I first came across this idea from this wonderful speech and language blogging site – Speechbloguk, run by two British speech therapists (Elizabeth and Helen). And I have to say it has worked a treat for some of my more difficult to motivate clients (they certainly don’t feel like they are doing ‘therapy’!). I also love that because it actually gives the game a functional purpose (shooting a specific target as oppose to just random shooting), this can actually extend the time and attention a child can give the activity – good for kids who have difficulties with attention. So how do I make it a speech and language activity? Stick pictures for any target goal outside around the house, on trees etc with a bit of blue tack. I like to make the kids wait inside, so they have to ‘hunt’ for the pictures and then aim the nerf gun and shoot the pictures! Goals could include getting your child to say the target word, use it in a sentence, say what category it belongs to, think of a rhyming word etc.

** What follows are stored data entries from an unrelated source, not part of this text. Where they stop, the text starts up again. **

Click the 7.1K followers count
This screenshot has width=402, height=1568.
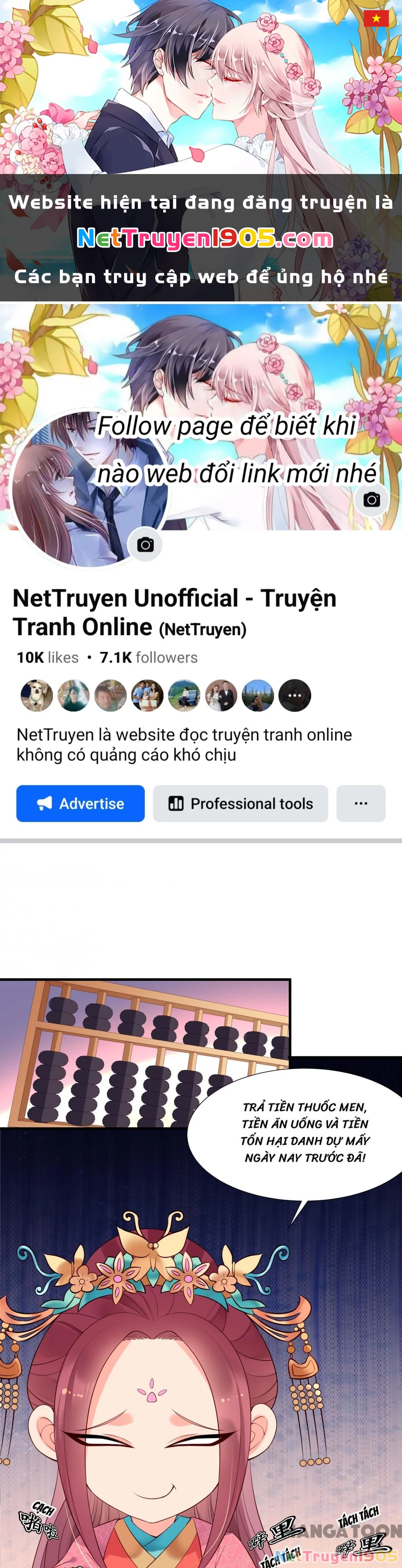click(149, 657)
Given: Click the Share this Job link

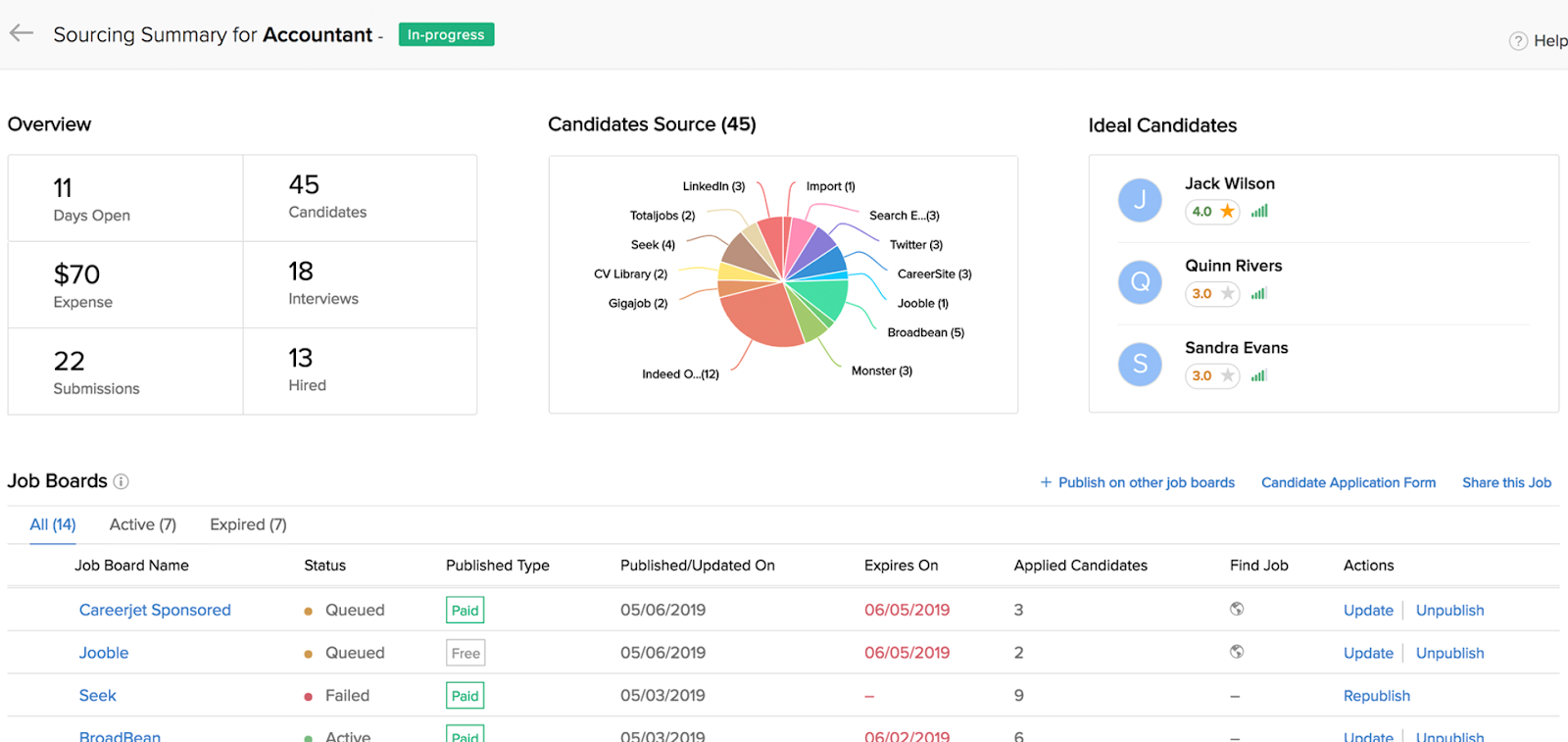Looking at the screenshot, I should point(1506,482).
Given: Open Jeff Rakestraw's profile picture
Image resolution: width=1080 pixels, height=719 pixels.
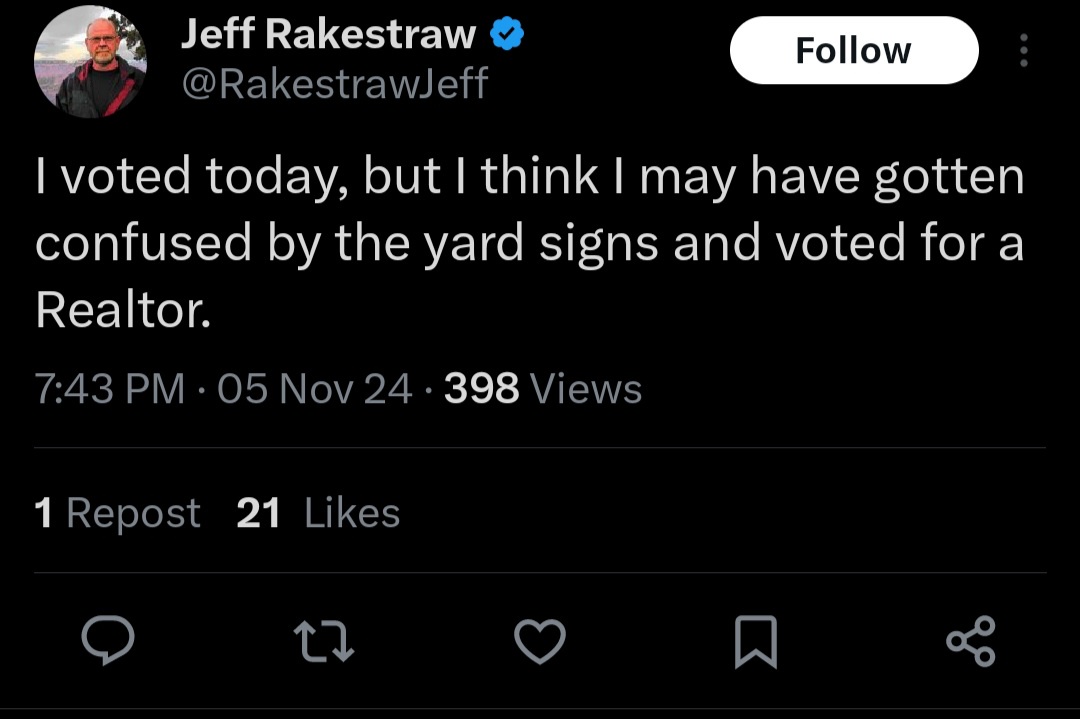Looking at the screenshot, I should pos(90,63).
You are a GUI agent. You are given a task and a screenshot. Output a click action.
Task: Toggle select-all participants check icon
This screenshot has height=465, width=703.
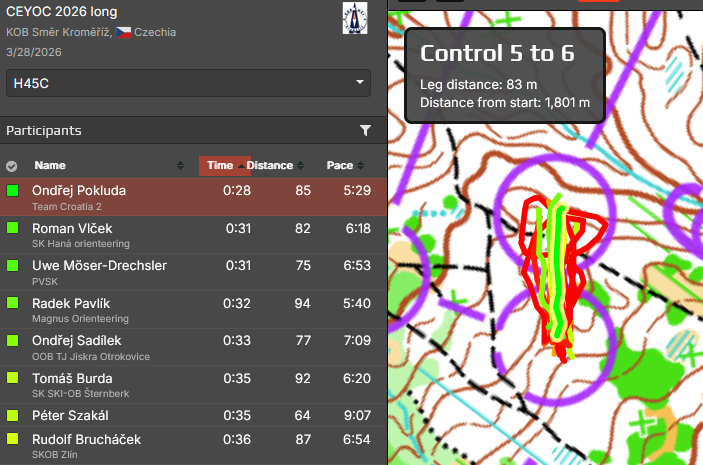click(12, 166)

We got our quoit set from Kmart for $6 and all 3 of my kids (8, 5 and 3) love playing with it. Make a pile of target words or sound pictures and have the kids say the sound/word every time they try and throw a quoit over the peg. This can be great for getting multiple repetitions of a sound in isolation, or repetitions of a specific word with a target sound.
5. Treasure Hunt
I don’t know a single child that doesn’t love a treasure hunt. It does require a bit of effort on the organisers part, but the joy and motivation to participate makes it so worth it, and can be the perfect way to get your kids away from the screens and engaged in an outdoor activity.

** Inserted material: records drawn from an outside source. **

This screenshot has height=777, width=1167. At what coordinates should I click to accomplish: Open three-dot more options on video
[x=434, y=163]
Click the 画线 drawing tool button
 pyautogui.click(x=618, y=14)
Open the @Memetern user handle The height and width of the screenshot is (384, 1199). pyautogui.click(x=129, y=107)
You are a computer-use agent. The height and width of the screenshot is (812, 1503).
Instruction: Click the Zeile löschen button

There are lots of websites online that have clues already written up for you – brilliant! Then there are a couple of ways to focus in on a specific speech or language goal. One way is for each clue that reveals the next location to also be paired with a target word or speech activity that the child has to complete. Alternatively, make up your own clues with the speech and language goal you are working on included in the clue (e.g. clues with lots of words that have your target sound, clues with irregular past tense or pronouns, clues with temporal concepts such as before/after etc). Whichever you choose, it is almost certainly going to be a fun-filled and exciting activity for your child.
6. Scavenger hunt
Hide a number of objects outside around your house and then give your child a checklist and tell them to go and find them! Objects could start or end with your child’s target sound, or objects could need to rhyme with the picture on the checklist, or when your child returns with the objects you could have them make up a sentence/story including each of the objects before they can claim their treasure (chocolate coins or dollar store goodies are always a winner!).

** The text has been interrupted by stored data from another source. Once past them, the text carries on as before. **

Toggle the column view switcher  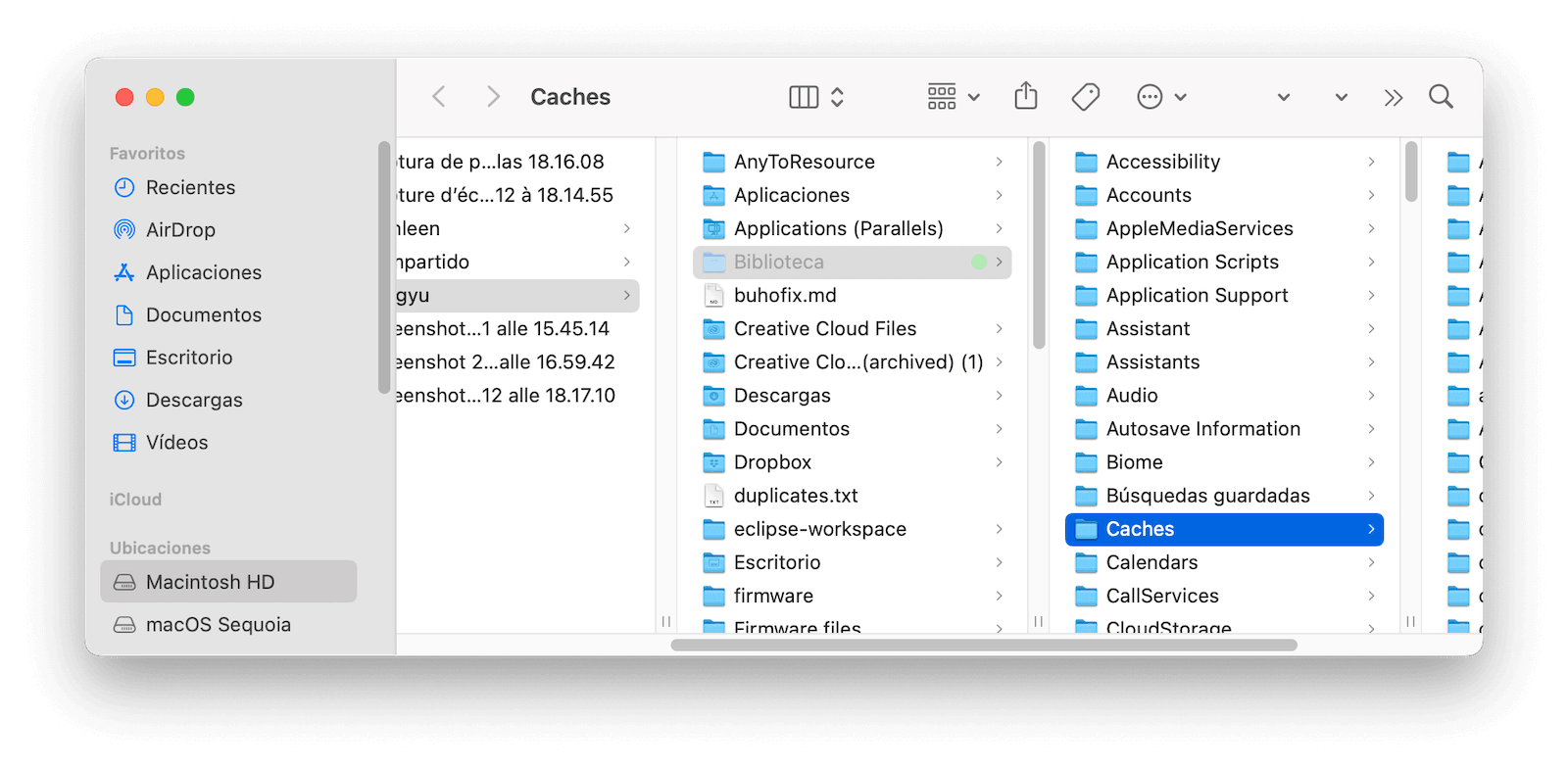[x=816, y=97]
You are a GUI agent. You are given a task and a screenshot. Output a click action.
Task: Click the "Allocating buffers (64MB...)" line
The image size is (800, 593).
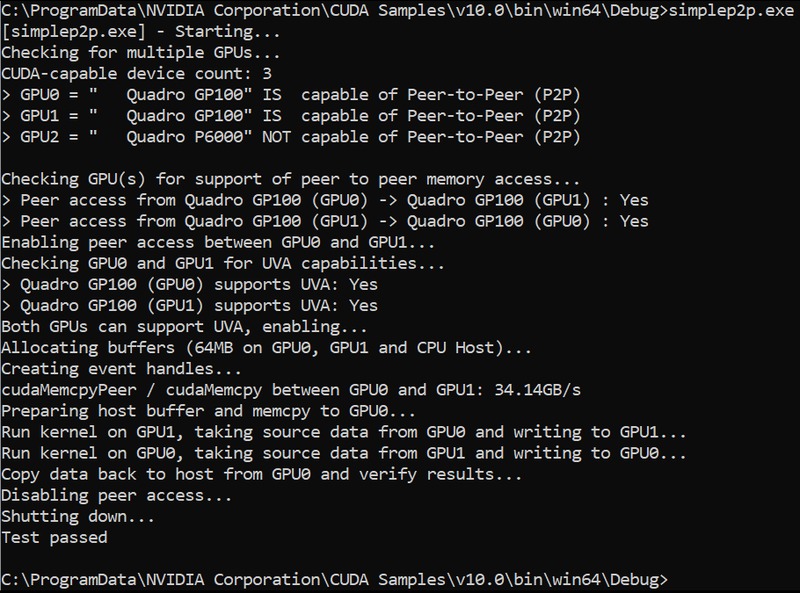[x=268, y=348]
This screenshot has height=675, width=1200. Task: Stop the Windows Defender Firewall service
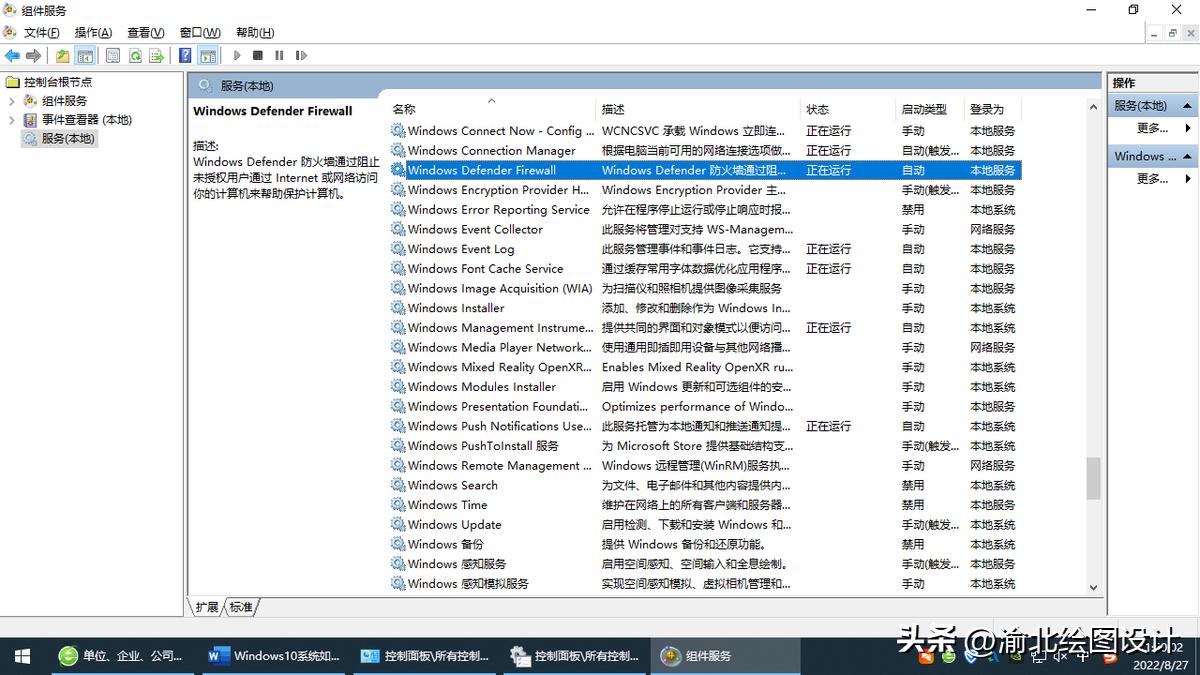click(x=257, y=55)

A favourite game from my childhood, when all the kids in the street would be out in the dark, shining a flashlight to try and find others hiding in the dark! There is something so exciting about being out in the dark – it’s has a high motivation for older children who sometimes need that extra push to do speech and language practise. Obviously, this one is probably better suited to older children, or at least, younger children with adult help. Hide target pictures or objects out in the garden in the later afternoon/early evening and then go hunting for them with a torch – saying the word as you find them.
So there you have it! When the kids start to reach for the ipad (again) or you hear that dreaded call of ‘I’m bored’ over the upcoming school holidays, you are now armed and ready to send the kids outdoors for a whole heap of fun, and some speech and language development too!